Referral program rewards users with flex credits for inviting others. Codeium already supports over a thousand enterprises in production.
🚨 Mistral AI unveils 2000 pages/min OCR and hits 94.89% on complex docs
🎯 The Brief
Mistral AI introduces Mistral OCR, a high-accuracy solution for complex document parsing, offering multilingual coverage, structured outputs, and 2000 pages/min throughput. It’s significant because it surpasses other solutions in speed, cost (1000 pages/$), and advanced data extraction.
⚙️ The Details
The model processes text, tables, images, and equations in a single pass. It handles multilingual inputs across scripts, achieving up to 99.54% accuracy for certain languages.
Doc-as-prompt design supports flexible JSON outputs and chaining for RAG systems. On standard hardware, it scans 2000 pages per minute, reducing bottlenecks for large-scale data ingestion.
Availability and Access. Mistral OCR is served via an API at 1000 pages/$ or doubled throughput with batch mode. It’s also free to try on Le Chat and available for on-premises deployments.
Performance Benchmark. Tests show a 94.89 overall accuracy on complex text and math. It outperforms major OCR offerings like Google Document AI and Azure OCR, including extracting embedded images.
Use cases cover research digitization, cultural archives, customer service, and technical documentation, where quick and accurate text-image extraction boosts productivity.
🛠️ Google updated the OpenAI compatibility layer for Gemini API
🎯 The Brief
Google rolled out OpenAI-compatible extensions for image, audio, and model management. It streamlines advanced multimodal tasks with minimal code changes. You can now use more Gemini models and capabilities in the OpenAI SDK
⚙️ The Details
The updated API integrates seamlessly with the OpenAI libraries by switching the
base_url
and specifying Gemini models. It supports function calling, streaming, structured output, and embeddings, plus image generation (limited to paid tier) and audio analysis in standard chat calls.Availability and Access: Users can generate text via gemini-2.0-flash, produce images with imagen-3.0-generate-002, and create embeddings using text-embedding-004. All features are accessible through the Gemini API key.

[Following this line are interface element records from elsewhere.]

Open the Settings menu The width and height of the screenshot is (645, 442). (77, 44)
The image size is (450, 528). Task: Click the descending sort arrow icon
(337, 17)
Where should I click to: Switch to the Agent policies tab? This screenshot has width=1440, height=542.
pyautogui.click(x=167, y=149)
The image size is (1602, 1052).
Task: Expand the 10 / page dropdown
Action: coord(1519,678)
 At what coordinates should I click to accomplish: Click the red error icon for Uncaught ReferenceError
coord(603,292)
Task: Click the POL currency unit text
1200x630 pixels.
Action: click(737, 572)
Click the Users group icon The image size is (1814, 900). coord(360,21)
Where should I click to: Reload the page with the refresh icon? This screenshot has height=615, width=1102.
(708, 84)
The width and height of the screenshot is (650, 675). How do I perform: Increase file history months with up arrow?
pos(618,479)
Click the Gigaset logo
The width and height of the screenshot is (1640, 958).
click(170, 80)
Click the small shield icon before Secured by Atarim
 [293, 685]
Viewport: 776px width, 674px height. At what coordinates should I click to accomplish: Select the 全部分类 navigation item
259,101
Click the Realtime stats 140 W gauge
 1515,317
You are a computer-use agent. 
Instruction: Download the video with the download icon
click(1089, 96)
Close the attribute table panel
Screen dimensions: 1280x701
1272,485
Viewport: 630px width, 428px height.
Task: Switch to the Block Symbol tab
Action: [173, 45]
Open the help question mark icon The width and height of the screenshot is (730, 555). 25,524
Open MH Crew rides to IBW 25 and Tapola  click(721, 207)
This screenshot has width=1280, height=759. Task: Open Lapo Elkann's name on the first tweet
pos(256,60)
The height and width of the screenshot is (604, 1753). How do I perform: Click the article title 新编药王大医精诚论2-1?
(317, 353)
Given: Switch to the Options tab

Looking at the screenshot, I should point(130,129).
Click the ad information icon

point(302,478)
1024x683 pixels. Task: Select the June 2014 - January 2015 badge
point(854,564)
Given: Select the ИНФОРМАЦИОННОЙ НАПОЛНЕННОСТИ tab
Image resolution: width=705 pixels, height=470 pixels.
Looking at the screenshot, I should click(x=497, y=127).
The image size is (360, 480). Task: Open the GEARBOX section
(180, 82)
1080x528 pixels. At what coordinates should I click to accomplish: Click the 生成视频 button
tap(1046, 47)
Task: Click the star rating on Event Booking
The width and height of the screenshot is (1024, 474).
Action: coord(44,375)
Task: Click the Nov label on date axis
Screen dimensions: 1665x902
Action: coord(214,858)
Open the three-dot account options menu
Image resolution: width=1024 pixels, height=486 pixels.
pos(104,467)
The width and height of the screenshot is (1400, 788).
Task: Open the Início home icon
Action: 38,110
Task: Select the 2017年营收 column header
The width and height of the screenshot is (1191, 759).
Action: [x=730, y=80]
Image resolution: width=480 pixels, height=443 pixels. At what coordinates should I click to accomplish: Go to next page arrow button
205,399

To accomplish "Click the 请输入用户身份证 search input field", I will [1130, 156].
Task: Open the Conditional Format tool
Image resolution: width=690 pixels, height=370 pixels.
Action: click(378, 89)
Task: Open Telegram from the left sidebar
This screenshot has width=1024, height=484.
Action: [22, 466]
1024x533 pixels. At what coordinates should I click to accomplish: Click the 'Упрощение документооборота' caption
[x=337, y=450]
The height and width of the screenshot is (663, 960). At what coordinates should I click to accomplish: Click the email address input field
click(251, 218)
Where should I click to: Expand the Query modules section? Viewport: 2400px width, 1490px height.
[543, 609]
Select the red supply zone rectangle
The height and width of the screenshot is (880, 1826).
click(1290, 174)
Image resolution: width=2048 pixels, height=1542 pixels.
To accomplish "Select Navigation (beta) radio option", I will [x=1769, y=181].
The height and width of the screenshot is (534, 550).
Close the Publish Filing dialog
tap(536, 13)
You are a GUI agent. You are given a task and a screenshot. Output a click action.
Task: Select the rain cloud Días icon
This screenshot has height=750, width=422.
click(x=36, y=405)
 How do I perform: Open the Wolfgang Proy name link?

👨🔧 Convergence AI Introduces Template Hub: Automate Browser Tasks
🎯 The Brief
Convergence AI introduced Template Hub, a community-driven “GitHub for AI agents.” It automates repetitive browser tasks. It could challenge big AI players by shifting mundane work from humans to AI.
⚙️ The Details
It's a central repository of workflow-specific agents or templates that can be deployed in one click. It enables easy discovery of pre-built workflows, run counts, and simplified sharing.
Publishing a new template involves giving the AI a task and pressing Publish Template, making it available to all users.
By offloading routine steps to AI, this platform aims to boost productivity and free humans for higher-level tasks.
🗞️ Byte-Size Briefs
OpenAI grants usage tiers 1–5 access to o1 and o3-mini, adding vision, function calling, structured outputs, and more. This broadens developer capabilities and consolidates advanced features within a single API.
Sutton and Barto win the Turing Award. The two have done years of groundbreaking research and education in Reinforcement Learning. Their research established temporal difference learning, policy-gradient methods, and neural-network function approximations that drive modern AI systems. These ideas emerged from the Markov decision process framework, enabling agents to learn from unknown environments by maximizing long-term rewards.
That’s a wrap for today, see you all tomorrow.